* [About this exercise] All of the records below are to be copied exactly.

+ + + + + + +

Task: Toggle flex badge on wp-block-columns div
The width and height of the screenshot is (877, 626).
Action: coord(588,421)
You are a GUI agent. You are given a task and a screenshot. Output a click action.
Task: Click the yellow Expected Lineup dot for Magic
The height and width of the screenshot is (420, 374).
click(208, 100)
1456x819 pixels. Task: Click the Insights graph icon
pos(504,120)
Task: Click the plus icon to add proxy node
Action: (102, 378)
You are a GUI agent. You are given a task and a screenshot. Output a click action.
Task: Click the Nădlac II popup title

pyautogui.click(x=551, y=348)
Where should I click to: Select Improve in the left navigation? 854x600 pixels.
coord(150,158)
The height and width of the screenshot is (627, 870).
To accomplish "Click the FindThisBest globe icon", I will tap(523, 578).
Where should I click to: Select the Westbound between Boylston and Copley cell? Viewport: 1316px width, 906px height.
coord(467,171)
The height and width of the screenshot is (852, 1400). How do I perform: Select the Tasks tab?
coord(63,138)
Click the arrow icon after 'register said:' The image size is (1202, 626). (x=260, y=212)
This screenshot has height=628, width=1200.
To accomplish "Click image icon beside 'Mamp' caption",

+ + + + + + +

* [Written response]
Task: Toggle flex badge on wp-block-columns div
The width and height of the screenshot is (877, 626).
Action: coord(588,421)
You are a GUI agent. You are given a task and a screenshot. Output a click action.
Task: Click the yellow Expected Lineup dot for Magic
The height and width of the screenshot is (420, 374).
click(208, 100)
1456x819 pixels. Task: Click the Insights graph icon
pos(504,120)
Task: Click the plus icon to add proxy node
Action: (102, 378)
You are a GUI agent. You are given a task and a screenshot. Output a click action.
Task: Click the Nădlac II popup title

pyautogui.click(x=551, y=348)
Where should I click to: Select Improve in the left navigation? 854x600 pixels.
coord(150,158)
The height and width of the screenshot is (627, 870).
To accomplish "Click the FindThisBest globe icon", I will tap(523, 578).
Where should I click to: Select the Westbound between Boylston and Copley cell? Viewport: 1316px width, 906px height.
coord(467,171)
The height and width of the screenshot is (852, 1400). How do I perform: Select the Tasks tab?
coord(63,138)
Click the arrow icon after 'register said:' The image size is (1202, 626). (x=260, y=212)
This screenshot has height=628, width=1200.
To accomplish "Click image icon beside 'Mamp' caption",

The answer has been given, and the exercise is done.